- [Assigned task]:
Word for word, copy the line containing "This screenshot has width=540, height=554." and each line after it in the records below, ending with the last line.
═══ Available records
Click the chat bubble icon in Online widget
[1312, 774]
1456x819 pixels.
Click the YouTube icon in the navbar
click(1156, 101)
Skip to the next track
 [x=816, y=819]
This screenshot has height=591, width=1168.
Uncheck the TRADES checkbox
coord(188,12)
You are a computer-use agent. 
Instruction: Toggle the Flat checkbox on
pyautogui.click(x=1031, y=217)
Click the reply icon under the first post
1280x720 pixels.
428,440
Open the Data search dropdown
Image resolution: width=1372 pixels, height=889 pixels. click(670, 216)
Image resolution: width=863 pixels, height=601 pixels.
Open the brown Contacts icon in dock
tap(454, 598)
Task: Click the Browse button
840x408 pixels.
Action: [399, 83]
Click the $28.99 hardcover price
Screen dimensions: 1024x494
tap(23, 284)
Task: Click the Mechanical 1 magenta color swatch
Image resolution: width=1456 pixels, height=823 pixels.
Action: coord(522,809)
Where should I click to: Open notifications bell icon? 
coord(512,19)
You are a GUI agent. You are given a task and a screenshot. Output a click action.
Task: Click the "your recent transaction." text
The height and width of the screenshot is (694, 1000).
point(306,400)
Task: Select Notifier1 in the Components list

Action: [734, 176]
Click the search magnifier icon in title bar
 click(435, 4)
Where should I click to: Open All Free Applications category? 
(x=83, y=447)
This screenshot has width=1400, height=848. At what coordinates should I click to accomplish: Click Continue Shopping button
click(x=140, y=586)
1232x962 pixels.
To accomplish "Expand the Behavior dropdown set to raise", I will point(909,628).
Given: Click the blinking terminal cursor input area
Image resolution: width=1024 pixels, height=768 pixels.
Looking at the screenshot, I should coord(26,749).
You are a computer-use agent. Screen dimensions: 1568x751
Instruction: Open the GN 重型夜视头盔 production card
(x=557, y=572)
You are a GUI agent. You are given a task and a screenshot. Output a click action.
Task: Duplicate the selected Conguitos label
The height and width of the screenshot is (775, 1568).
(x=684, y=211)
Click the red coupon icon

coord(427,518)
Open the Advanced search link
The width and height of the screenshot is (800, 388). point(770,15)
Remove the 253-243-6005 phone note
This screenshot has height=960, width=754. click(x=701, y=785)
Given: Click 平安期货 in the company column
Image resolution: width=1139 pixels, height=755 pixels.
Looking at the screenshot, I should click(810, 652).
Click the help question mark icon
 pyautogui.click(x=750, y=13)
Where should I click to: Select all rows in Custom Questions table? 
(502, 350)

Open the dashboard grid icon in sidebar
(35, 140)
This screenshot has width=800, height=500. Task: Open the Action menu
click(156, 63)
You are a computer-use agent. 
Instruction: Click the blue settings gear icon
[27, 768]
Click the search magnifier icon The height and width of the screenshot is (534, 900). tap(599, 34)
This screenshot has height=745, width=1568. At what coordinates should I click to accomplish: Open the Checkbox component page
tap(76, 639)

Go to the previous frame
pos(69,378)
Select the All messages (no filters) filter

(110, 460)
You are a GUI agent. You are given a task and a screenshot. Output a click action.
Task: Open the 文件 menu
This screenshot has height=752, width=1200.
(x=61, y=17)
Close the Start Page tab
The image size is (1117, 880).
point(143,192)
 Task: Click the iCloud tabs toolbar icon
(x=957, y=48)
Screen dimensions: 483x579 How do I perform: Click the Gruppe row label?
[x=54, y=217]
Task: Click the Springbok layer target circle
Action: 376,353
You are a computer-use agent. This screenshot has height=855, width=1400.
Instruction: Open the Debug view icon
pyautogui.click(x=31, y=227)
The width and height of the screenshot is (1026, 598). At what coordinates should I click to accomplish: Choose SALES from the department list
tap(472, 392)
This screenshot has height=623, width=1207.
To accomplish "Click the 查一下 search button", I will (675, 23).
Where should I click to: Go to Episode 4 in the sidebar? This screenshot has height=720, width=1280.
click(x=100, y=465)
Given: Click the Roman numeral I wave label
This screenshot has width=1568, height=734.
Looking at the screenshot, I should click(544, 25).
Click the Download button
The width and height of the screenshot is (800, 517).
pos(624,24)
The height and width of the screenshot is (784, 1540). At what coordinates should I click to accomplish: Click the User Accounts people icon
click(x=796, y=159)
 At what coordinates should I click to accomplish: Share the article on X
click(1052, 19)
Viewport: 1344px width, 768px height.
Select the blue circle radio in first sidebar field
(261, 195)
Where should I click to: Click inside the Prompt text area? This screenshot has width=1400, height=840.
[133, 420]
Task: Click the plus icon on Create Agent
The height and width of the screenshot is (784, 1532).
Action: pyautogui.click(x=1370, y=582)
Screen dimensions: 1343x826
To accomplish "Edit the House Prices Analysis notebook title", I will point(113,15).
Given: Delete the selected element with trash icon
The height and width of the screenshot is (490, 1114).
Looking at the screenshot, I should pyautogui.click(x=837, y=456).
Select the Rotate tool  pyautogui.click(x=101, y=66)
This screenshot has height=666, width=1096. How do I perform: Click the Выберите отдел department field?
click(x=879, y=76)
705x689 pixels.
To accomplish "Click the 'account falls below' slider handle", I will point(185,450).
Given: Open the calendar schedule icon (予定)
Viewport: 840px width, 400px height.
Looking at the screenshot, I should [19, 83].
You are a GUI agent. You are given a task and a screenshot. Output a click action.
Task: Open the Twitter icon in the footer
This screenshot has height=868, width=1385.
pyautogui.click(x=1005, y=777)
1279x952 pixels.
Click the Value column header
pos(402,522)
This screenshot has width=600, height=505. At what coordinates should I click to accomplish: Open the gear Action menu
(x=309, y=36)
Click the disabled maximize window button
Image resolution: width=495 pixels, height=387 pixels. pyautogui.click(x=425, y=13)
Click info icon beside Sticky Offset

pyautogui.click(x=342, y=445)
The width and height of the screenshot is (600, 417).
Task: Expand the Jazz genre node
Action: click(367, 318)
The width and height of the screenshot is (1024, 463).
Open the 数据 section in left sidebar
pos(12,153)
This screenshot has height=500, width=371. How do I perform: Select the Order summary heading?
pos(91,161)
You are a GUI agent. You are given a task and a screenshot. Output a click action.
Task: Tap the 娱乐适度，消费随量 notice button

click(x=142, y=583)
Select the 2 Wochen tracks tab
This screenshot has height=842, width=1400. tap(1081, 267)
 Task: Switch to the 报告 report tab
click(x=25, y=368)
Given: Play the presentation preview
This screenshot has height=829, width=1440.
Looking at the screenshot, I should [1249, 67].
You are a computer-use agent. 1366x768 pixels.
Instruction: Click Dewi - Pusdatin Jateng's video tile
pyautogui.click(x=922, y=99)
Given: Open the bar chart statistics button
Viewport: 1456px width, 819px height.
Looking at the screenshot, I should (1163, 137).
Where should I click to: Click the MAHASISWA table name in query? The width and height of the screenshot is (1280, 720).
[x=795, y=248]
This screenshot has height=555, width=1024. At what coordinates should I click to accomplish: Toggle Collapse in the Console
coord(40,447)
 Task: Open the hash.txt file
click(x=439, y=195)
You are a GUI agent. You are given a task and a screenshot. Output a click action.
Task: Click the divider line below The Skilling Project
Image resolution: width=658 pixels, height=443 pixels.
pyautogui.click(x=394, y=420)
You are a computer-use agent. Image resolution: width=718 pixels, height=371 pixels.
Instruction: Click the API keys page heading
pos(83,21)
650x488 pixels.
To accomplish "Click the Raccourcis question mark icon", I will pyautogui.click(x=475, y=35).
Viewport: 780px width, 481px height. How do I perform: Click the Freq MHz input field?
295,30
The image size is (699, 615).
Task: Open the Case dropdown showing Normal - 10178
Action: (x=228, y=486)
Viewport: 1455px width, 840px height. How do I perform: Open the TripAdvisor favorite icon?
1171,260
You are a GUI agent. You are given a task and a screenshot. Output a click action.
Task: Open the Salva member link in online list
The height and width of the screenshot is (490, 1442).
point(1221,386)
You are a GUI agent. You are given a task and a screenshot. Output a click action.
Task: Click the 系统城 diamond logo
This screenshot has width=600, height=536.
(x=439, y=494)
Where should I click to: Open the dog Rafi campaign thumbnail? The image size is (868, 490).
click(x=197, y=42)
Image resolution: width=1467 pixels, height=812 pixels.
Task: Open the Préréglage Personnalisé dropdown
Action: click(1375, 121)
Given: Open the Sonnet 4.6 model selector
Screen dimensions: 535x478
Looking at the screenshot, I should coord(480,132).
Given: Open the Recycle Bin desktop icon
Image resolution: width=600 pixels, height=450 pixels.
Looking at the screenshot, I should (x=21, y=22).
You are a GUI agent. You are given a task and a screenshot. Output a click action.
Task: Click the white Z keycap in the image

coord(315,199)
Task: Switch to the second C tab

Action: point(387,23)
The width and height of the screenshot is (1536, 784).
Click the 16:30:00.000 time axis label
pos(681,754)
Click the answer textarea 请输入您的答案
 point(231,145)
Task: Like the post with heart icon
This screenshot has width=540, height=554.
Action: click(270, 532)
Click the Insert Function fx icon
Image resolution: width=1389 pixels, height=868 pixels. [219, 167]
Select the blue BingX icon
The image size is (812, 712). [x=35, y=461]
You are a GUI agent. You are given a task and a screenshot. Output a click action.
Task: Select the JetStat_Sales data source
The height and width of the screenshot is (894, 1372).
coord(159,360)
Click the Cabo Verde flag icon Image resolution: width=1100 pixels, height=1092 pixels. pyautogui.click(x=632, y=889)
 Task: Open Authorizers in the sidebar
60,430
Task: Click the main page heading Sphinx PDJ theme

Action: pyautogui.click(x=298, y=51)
══════
- [Response to this exercise]:
This screenshot has width=540, height=554.
Action: click(270, 532)
Click the Insert Function fx icon
Image resolution: width=1389 pixels, height=868 pixels. [219, 167]
Select the blue BingX icon
The image size is (812, 712). [x=35, y=461]
You are a GUI agent. You are given a task and a screenshot. Output a click action.
Task: Select the JetStat_Sales data source
The height and width of the screenshot is (894, 1372).
coord(159,360)
Click the Cabo Verde flag icon Image resolution: width=1100 pixels, height=1092 pixels. pyautogui.click(x=632, y=889)
 Task: Open Authorizers in the sidebar
60,430
Task: Click the main page heading Sphinx PDJ theme

Action: pyautogui.click(x=298, y=51)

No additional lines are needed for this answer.